##### DATA SUPPLIED #####

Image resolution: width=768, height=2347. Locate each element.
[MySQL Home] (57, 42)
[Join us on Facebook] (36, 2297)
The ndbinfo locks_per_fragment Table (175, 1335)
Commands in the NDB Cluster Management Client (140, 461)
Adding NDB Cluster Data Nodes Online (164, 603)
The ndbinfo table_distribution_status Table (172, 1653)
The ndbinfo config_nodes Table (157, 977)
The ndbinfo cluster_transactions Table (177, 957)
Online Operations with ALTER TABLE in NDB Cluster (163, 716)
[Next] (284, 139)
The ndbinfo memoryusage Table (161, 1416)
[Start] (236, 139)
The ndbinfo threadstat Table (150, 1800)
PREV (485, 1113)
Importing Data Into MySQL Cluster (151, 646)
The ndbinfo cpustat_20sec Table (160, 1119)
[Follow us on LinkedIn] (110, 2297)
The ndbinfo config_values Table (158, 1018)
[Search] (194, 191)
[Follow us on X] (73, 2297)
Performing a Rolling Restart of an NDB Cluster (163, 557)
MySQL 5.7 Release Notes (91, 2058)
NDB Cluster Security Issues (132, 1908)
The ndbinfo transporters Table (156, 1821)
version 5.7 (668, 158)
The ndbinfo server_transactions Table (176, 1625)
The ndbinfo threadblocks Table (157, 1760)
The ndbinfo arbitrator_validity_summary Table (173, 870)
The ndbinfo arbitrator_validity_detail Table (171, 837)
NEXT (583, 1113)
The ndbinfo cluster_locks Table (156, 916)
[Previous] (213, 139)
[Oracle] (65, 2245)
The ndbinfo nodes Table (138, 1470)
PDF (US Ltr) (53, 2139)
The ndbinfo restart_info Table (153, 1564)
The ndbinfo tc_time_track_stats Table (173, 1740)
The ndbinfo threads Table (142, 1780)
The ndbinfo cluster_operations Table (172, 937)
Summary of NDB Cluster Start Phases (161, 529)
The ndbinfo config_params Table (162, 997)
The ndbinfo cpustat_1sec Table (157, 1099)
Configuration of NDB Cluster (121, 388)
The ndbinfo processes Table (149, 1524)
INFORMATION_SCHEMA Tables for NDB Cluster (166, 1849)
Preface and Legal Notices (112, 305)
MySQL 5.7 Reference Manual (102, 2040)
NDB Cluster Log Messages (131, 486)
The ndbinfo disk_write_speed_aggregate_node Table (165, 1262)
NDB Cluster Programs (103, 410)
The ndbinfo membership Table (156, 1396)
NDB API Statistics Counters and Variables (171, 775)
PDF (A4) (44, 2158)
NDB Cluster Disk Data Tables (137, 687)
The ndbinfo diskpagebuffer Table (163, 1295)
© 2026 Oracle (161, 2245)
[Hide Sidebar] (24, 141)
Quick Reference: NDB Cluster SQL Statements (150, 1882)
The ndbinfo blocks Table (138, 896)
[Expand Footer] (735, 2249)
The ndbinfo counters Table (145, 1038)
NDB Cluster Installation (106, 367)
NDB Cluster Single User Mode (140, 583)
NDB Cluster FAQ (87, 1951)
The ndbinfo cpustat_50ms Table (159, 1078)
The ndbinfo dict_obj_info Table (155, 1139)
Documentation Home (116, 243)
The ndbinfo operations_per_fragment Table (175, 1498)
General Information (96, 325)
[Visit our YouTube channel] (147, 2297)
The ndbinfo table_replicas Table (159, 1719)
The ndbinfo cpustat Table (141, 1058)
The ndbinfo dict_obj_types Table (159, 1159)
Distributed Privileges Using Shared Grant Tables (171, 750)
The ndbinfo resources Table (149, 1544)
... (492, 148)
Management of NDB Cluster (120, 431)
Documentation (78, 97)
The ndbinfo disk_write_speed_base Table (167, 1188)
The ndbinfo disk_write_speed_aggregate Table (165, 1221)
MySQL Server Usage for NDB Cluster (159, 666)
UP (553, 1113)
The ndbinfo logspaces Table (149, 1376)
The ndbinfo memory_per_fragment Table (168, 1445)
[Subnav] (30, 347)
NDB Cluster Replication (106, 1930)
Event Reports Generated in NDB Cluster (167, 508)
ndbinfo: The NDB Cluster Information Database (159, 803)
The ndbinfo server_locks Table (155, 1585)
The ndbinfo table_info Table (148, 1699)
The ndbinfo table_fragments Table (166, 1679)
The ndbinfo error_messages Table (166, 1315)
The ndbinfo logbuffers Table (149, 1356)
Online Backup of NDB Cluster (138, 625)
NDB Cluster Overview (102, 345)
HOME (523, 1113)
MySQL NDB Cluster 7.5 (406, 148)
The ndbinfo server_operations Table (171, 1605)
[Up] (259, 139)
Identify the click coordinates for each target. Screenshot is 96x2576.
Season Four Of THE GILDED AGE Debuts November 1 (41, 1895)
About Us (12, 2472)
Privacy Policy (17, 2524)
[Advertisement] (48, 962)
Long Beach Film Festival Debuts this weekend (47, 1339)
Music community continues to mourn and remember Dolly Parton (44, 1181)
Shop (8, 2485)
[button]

#####

EXERCISE DESCRIPTION: Copy the stretch of the records above that runs from the line with "NDB Cluster Programs (103, 410)" through the line with "[Visit our YouTube channel] (147, 2297)". Both end lines belong in the copy, and nothing else does.

TASK OUTPUT:
NDB Cluster Programs (103, 410)
The ndbinfo membership Table (156, 1396)
NDB API Statistics Counters and Variables (171, 775)
PDF (A4) (44, 2158)
NDB Cluster Disk Data Tables (137, 687)
The ndbinfo diskpagebuffer Table (163, 1295)
© 2026 Oracle (161, 2245)
[Hide Sidebar] (24, 141)
Quick Reference: NDB Cluster SQL Statements (150, 1882)
The ndbinfo blocks Table (138, 896)
[Expand Footer] (735, 2249)
The ndbinfo counters Table (145, 1038)
NDB Cluster Installation (106, 367)
NDB Cluster Single User Mode (140, 583)
NDB Cluster FAQ (87, 1951)
The ndbinfo cpustat_50ms Table (159, 1078)
The ndbinfo dict_obj_info Table (155, 1139)
Documentation Home (116, 243)
The ndbinfo operations_per_fragment Table (175, 1498)
General Information (96, 325)
[Visit our YouTube channel] (147, 2297)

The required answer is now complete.